It’s not just music bosses who have sometimes erred horribly. Publishers rejected C.S Lewis, Agatha Christie, Dr Seuss and J.K. Rowling many times before they went on to sell millions of books. And the producers of countless blockbuster films - including Star Wars and Raiders of the Lost Ark - have tales of how the Hollywood studios rejected their ideas.

This inability extends way beyond the entertainment business. The telephone “is inherently of no value to us” wrote Western Union bosses in 1876. “The wireless music box has no imaginable commercial value” said some bosses at RCA. “There is no reason anyone would want a computer in their home” said Ken Olson of DEC in 1977. TV’s Dragons’ Den is following this pattern; the dragons have turned down several successful ideas.

All of this supports the observation of Sussex University’s Alex Coad, that success is pretty much impossible to predict. Venture capitalists know this: they expect many of their investments to fail, and hope that one or two great successes will offset the many failures. For this reason, the performance of VCTs is hugely variable: in the last five years the best has almost trebled your money whilst the worst has lost almost three-quarters of it.

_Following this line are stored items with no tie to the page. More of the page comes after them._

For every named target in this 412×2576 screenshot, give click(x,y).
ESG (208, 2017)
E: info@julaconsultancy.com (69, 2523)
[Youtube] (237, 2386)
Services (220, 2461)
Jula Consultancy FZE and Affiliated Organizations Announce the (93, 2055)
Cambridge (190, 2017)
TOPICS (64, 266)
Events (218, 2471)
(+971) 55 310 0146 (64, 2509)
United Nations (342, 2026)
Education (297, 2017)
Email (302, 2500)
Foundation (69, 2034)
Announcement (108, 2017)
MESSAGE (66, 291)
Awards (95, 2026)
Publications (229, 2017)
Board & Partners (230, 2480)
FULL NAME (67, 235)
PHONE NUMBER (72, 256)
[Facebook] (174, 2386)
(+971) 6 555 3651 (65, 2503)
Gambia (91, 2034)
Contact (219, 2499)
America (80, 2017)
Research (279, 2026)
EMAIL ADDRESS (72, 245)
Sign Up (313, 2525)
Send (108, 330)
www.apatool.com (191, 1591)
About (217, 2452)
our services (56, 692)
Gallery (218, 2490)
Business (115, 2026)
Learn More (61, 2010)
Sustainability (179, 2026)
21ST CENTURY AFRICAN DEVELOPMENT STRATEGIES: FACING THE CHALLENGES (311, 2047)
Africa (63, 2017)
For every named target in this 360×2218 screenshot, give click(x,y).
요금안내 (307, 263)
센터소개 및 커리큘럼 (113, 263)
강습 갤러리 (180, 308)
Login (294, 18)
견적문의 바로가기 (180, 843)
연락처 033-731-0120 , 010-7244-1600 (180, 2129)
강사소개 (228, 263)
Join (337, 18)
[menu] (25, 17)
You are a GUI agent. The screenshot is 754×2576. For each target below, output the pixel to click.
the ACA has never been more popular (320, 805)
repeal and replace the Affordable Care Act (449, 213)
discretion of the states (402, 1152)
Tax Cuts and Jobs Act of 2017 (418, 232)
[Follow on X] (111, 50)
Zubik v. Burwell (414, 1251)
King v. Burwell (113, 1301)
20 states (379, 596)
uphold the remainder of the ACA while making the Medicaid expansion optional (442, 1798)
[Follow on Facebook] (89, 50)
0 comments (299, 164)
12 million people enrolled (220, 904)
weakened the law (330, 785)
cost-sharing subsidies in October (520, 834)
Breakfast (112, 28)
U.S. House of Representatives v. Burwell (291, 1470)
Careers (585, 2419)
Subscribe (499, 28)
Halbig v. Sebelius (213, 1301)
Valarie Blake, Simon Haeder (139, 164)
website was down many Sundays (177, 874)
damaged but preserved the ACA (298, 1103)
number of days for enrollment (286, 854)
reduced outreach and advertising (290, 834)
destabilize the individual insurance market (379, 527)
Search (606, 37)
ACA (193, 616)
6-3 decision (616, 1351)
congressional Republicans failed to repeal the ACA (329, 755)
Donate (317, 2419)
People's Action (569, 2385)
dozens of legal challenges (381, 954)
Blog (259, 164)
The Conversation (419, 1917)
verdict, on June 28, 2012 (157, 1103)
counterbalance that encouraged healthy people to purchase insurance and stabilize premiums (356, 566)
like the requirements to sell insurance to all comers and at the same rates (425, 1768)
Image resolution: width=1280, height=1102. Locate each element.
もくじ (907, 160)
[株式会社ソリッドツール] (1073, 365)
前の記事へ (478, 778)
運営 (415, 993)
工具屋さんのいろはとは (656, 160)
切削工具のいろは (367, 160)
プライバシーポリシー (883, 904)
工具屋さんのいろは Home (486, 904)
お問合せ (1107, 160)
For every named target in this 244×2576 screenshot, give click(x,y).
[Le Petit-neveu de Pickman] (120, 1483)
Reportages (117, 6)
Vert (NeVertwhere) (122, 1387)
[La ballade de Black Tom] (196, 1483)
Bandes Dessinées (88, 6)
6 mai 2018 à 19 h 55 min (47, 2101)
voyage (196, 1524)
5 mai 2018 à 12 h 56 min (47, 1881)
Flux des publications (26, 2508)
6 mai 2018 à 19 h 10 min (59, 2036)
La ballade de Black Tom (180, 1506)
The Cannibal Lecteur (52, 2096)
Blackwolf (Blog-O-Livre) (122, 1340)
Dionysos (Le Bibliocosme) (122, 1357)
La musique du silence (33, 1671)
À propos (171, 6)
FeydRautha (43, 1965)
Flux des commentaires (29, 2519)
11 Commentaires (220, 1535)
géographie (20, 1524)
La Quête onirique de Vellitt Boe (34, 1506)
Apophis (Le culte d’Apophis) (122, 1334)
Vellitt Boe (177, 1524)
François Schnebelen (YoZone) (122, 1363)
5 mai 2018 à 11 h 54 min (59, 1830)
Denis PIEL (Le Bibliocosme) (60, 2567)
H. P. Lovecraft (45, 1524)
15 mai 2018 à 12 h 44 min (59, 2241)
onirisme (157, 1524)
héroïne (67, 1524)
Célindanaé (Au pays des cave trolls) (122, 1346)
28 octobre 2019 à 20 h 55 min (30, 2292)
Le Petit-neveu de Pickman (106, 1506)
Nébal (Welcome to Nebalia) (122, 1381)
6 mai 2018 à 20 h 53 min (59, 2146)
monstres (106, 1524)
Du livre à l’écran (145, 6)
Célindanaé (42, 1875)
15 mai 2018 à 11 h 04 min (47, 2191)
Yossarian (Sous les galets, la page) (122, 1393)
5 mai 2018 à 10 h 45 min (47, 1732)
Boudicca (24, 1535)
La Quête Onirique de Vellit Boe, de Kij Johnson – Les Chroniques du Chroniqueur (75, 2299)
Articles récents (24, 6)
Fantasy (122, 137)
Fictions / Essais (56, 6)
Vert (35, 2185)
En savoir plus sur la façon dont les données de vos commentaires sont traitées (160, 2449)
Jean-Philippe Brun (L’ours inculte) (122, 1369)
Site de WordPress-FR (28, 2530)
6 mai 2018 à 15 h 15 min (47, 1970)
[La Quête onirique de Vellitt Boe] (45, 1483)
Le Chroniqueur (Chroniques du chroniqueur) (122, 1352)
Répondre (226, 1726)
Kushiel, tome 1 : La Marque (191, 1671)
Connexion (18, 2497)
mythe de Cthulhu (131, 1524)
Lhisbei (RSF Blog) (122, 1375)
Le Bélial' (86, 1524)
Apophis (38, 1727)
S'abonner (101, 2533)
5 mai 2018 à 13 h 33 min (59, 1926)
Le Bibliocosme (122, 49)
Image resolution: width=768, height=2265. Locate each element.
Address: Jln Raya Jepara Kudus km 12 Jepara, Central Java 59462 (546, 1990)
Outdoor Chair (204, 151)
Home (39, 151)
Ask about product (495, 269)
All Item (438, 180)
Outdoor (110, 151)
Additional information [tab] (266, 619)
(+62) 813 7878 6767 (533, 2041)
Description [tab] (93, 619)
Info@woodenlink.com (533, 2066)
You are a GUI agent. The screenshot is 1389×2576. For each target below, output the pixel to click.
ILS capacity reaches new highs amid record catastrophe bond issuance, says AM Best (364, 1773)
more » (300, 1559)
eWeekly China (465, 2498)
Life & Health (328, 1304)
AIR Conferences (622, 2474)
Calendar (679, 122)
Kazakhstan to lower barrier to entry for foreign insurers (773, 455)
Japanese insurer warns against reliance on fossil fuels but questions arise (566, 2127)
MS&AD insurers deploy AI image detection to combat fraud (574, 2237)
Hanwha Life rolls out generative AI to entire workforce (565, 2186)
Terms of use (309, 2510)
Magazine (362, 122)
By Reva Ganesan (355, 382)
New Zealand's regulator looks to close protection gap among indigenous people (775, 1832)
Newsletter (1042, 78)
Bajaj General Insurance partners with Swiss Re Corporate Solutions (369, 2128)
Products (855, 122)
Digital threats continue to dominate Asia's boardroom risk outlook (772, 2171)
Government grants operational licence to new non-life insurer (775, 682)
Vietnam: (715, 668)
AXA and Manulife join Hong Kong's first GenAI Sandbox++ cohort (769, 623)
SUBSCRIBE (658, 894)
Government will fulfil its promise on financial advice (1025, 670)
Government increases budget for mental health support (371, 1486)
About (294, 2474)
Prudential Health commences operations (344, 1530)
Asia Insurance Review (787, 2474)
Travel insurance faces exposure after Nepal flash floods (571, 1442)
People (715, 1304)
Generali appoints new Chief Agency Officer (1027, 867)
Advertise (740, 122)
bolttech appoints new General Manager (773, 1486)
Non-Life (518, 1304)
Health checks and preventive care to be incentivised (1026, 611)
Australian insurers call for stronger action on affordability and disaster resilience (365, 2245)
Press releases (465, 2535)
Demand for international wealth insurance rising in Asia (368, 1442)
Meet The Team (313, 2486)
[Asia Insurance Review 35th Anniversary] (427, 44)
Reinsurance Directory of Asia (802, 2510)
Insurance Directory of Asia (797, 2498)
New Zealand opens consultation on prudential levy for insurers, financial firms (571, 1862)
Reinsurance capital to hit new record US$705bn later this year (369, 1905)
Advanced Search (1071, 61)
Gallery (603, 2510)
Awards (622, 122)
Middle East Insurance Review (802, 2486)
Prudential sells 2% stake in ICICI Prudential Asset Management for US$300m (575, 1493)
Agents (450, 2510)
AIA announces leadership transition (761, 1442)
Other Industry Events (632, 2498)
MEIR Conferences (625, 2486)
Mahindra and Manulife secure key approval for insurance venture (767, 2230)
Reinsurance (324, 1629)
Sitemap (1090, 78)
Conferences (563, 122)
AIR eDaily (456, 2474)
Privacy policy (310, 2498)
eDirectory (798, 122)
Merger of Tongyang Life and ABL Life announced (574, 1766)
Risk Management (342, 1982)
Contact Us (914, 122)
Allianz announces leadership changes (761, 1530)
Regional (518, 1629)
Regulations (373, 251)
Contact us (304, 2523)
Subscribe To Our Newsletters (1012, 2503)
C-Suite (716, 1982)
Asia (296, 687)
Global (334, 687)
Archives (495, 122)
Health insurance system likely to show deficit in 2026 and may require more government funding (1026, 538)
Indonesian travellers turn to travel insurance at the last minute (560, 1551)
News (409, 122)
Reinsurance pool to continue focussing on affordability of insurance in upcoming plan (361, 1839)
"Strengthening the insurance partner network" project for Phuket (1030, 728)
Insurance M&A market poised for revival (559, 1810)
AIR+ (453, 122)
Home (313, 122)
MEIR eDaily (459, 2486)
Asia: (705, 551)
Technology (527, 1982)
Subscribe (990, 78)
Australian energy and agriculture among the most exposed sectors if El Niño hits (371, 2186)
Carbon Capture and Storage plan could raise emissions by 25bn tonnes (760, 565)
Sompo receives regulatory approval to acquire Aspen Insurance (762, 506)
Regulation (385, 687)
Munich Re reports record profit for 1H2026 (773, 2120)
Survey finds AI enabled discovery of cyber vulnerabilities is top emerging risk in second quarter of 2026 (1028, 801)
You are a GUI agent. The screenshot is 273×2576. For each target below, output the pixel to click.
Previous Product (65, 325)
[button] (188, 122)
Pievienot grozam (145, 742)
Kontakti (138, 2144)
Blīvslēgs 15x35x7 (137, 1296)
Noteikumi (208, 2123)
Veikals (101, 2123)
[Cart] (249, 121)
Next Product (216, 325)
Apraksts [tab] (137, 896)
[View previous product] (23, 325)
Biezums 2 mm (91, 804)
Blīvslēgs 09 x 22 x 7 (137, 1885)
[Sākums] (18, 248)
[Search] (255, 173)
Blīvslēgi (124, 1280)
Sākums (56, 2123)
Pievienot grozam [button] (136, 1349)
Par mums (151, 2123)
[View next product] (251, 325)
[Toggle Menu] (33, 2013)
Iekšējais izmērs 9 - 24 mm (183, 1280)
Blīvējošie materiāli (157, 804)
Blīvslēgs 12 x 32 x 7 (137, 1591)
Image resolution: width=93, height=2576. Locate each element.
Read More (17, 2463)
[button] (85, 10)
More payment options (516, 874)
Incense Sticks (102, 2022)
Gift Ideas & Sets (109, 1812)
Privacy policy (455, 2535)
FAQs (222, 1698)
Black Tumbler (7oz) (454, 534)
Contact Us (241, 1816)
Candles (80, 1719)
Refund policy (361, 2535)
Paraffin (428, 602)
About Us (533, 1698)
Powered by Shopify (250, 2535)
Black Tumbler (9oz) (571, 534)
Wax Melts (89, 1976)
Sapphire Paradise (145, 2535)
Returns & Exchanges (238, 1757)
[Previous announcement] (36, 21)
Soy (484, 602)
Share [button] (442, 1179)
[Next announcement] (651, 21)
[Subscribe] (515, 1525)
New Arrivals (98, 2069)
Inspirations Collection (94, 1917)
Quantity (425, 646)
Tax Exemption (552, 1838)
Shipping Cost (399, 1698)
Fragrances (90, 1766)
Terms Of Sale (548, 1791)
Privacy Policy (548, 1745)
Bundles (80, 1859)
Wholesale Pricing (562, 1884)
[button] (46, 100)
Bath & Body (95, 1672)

Screenwriter William Goldman’s famous saying, “nobody knows anything” is, therefore, a good investment principle. Upside tail risk - the small chance of a massive payoff - is unpredictable. Sadly, though, investors often pay too much for this chance. Aim shares and newly-floated companies have, in aggregate, under-performed the main market for years perhaps because investors are overconfident about their ability to predict the unpredictable.

This, though, raises a question. I claim elsewhere that aggregate equity returns are partly predictable. So, how can it be that we can have some knowledge of the future in some places but not others?

The answer’s simple. Knowledge requires learning and learning requires a stable environment; if “O” sometimes meant “Z”, “S” or “E” we would find it very hard to learn to read. (This is one reason why knowledge might advance faster in the natural sciences than in the social ones: there is more stability across time and place in in nature than in societies and economies). And there is – to a degree – some stability in the aggregate market, in the sense that it’s plausible that the things that influenced it in the past, such as investors’ attitudes to risk, will influence it in future. But there’s less stability at the micro level. A new investment project, new film or new product has no antecedents; that’s what the word “new” means. The knowledge we’ve acquired in the past is, therefore, little help to us in assessing its chances of success – except to the extent that the new project might have some features in common with past ones.

My point here is a simple one, but is often forgotten. Investing is a philosophical activity, in the sense that it rests upon epistemology: what is it possible to know? A big reason why I favour tracker funds is that I believe the answer is: “very little”. The successful investor must distinguish between degrees of probability; some views are well-founded; some are reasonable probabilities; and others are wild punts.